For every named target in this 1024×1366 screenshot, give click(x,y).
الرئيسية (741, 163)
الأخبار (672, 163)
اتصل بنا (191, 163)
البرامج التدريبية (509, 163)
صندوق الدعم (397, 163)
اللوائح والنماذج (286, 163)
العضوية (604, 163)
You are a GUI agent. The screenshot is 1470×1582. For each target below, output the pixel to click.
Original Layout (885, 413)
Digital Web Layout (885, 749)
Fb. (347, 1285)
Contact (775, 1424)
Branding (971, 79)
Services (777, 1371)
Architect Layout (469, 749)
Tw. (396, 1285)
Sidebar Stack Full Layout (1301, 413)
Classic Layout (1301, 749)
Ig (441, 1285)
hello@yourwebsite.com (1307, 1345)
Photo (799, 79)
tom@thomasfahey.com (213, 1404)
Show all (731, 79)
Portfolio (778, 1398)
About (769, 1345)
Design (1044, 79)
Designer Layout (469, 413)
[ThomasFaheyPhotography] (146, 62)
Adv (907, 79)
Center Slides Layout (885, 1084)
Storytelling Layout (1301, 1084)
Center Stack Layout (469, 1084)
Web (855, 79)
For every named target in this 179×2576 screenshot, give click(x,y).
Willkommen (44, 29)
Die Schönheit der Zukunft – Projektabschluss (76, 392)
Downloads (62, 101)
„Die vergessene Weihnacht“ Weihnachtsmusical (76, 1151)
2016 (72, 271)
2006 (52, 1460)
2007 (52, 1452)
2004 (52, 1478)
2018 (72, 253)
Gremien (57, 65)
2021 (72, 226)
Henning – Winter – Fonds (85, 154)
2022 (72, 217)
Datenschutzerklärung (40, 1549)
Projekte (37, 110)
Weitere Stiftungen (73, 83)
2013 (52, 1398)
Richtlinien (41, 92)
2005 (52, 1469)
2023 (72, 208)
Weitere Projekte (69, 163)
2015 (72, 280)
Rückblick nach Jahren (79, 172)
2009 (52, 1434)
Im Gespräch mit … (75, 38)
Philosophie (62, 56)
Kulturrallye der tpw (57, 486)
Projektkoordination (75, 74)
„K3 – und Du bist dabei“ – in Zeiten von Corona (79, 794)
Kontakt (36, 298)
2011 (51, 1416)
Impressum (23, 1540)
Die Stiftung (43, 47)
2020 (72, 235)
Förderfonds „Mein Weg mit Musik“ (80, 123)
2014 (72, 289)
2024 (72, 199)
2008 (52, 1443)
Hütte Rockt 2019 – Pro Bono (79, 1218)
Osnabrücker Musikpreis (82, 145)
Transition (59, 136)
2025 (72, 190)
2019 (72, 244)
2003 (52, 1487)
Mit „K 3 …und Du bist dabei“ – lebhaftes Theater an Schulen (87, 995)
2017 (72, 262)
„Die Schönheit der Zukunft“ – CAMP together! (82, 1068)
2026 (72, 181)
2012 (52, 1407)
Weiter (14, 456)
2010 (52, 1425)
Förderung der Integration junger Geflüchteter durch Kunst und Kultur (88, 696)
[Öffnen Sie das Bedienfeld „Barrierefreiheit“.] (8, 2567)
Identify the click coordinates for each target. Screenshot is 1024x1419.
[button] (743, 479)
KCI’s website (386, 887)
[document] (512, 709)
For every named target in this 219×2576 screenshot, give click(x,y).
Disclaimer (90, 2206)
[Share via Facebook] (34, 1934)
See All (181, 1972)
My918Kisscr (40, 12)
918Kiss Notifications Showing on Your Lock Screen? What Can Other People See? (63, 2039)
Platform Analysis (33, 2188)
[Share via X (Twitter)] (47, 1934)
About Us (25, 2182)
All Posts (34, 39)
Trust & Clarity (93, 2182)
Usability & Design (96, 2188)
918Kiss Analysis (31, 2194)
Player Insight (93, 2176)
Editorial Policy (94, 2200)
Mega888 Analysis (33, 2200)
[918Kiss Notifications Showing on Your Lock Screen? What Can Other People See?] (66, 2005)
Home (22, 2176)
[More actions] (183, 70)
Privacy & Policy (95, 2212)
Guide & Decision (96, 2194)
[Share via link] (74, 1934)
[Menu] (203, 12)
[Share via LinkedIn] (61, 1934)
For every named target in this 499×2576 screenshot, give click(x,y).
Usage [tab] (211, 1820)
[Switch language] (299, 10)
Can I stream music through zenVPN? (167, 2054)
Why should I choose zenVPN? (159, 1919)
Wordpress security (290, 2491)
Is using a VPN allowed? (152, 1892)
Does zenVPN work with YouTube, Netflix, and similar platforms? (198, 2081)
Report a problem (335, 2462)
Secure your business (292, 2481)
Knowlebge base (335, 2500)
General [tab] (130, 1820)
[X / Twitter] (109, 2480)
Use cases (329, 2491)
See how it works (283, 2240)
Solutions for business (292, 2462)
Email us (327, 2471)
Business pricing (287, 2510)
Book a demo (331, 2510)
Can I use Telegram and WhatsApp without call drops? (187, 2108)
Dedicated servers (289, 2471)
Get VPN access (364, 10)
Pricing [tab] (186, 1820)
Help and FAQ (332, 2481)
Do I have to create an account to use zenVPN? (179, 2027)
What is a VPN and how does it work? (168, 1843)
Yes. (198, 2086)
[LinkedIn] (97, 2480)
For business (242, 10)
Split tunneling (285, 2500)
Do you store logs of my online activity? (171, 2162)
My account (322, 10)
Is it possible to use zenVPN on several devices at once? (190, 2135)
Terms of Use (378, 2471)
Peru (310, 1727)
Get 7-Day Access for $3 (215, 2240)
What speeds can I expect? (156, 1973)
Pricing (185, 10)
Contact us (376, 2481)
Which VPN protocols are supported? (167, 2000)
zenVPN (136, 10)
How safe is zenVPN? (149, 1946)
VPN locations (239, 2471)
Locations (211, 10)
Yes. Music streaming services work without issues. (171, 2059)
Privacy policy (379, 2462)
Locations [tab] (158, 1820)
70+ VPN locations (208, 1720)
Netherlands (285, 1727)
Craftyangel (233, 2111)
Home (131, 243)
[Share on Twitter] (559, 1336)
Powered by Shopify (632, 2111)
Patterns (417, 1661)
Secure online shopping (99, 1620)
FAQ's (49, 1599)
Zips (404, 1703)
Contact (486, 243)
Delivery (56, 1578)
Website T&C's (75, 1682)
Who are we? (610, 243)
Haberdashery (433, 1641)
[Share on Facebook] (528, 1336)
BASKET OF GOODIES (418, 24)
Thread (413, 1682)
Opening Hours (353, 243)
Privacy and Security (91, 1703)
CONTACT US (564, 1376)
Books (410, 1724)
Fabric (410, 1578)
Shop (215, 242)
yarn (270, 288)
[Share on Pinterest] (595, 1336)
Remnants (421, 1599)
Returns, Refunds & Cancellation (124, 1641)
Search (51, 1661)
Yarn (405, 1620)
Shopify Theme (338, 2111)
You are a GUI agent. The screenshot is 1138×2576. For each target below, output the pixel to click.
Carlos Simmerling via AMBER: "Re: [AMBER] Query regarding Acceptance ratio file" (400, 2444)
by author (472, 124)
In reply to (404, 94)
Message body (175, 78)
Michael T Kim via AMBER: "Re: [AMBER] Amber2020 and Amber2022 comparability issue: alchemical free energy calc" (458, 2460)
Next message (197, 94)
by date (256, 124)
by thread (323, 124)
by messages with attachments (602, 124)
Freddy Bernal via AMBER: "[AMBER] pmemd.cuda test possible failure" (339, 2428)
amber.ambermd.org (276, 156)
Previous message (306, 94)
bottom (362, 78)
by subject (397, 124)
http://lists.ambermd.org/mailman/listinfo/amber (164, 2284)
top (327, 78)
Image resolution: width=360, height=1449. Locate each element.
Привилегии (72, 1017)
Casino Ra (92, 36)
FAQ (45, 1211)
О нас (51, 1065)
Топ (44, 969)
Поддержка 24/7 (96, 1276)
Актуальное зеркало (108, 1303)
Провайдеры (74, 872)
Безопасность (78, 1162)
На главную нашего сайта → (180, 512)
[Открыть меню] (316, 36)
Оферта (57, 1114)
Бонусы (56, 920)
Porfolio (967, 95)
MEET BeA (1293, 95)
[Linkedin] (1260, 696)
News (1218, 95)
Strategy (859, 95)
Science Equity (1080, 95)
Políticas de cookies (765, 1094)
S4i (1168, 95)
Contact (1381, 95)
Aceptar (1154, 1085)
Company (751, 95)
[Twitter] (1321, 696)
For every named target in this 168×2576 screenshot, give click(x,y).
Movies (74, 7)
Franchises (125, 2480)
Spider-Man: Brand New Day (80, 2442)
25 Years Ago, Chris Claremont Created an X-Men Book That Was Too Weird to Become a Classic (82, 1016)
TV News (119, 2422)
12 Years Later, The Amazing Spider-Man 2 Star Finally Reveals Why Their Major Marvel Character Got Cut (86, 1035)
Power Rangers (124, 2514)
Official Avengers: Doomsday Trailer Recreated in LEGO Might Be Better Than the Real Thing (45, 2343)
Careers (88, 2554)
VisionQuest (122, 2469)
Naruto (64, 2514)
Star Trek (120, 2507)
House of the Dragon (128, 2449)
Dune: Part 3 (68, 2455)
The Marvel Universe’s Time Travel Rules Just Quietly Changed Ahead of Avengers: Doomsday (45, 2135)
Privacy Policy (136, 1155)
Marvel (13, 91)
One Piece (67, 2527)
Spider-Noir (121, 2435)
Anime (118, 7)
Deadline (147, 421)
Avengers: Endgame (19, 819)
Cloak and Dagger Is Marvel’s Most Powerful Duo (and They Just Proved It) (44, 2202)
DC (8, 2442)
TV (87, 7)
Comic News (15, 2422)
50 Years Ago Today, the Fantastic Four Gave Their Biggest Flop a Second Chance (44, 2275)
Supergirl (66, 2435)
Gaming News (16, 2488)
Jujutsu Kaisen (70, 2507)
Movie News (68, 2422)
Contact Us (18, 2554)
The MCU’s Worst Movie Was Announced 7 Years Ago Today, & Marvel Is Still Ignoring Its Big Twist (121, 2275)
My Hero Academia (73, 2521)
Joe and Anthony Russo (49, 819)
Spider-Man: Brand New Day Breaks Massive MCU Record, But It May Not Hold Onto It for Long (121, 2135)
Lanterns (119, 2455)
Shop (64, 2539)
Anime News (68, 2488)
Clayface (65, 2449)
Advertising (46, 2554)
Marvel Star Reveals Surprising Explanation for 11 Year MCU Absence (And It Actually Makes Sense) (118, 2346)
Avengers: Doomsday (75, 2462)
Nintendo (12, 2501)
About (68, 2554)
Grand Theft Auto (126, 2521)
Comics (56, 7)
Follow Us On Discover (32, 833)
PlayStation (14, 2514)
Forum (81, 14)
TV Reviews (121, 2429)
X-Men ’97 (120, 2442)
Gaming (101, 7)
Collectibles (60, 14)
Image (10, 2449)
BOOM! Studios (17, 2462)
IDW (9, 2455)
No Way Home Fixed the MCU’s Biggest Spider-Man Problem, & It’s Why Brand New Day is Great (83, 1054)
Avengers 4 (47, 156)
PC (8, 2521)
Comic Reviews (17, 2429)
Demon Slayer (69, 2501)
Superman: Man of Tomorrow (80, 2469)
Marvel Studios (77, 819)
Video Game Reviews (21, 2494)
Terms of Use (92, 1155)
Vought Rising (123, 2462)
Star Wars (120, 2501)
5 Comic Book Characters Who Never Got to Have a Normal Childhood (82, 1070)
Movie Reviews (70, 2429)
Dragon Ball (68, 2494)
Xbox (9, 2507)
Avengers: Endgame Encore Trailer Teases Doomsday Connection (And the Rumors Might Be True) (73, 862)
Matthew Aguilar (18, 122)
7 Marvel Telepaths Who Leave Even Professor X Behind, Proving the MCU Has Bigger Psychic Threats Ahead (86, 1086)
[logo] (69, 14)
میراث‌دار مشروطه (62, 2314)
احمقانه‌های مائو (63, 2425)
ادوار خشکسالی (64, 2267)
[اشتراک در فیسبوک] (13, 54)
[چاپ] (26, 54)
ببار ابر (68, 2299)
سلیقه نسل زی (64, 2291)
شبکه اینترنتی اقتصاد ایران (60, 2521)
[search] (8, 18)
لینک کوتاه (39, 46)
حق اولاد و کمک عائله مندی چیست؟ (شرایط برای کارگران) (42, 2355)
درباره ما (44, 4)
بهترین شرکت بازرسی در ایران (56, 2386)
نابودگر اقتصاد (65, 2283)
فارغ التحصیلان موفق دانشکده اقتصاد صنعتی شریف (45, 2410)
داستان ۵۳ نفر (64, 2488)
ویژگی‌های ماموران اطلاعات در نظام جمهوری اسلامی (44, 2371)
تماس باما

···

__What is needed__.
Return exactly, and only, the lines above starting at the line that contains "Design (1044, 79)" and ending at the line that contains "For every named target in this 179×2576".

__Finished exercise__.
Design (1044, 79)
Designer Layout (469, 413)
[ThomasFaheyPhotography] (146, 62)
Adv (907, 79)
Center Slides Layout (885, 1084)
Storytelling Layout (1301, 1084)
Center Stack Layout (469, 1084)
Web (855, 79)
For every named target in this 179×2576 screenshot, give click(x,y).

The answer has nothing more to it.